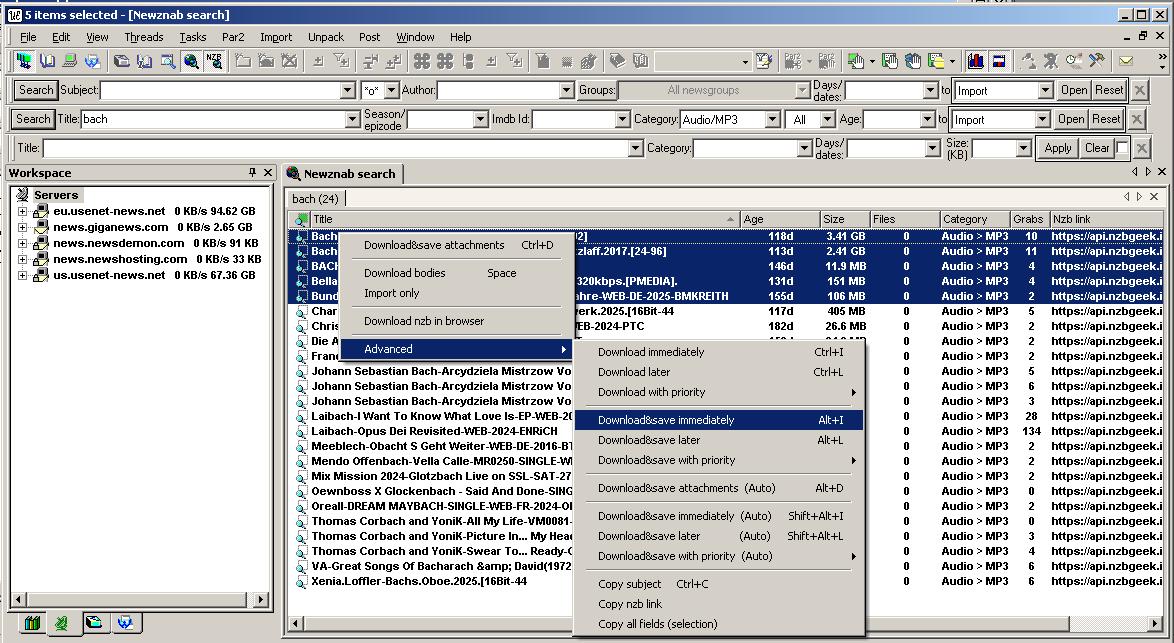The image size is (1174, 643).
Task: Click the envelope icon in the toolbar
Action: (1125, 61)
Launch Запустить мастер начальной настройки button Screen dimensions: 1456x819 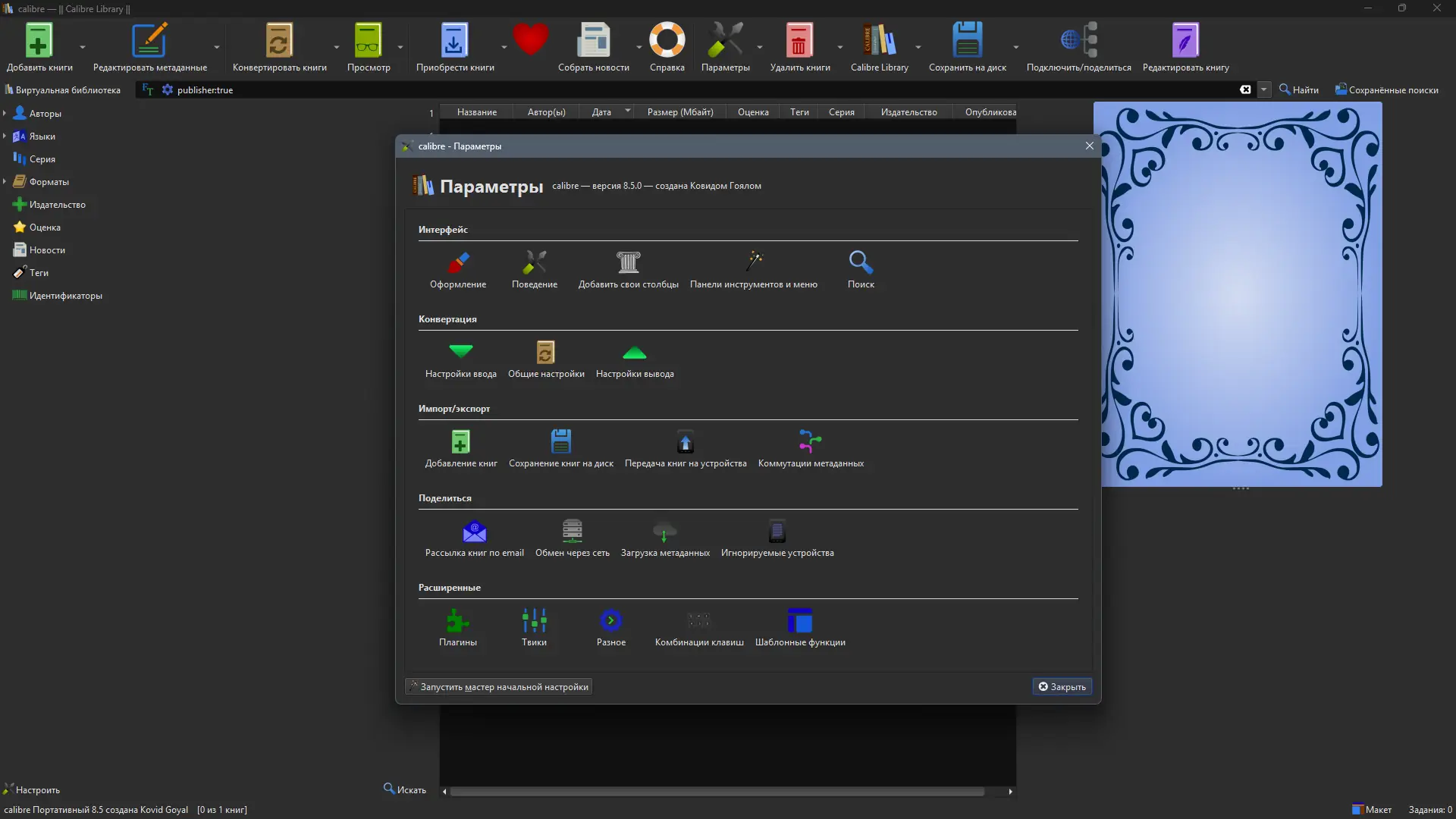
---
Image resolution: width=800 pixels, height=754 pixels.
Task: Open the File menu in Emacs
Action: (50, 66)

■ EXERCISE
Copy out everything from the row containing "The image size is (1174, 643)." down to the row containing "Launch Запустить мастер", switching "Screen dimensions" to "Display dimensions" and keeping the rest the same. Leave the pictures out.

■ FULL SOLUTION
The image size is (1174, 643).
Task: Click the envelope icon in the toolbar
Action: (1125, 61)
Launch Запустить мастер начальной настройки button Display dimensions: 1456x819 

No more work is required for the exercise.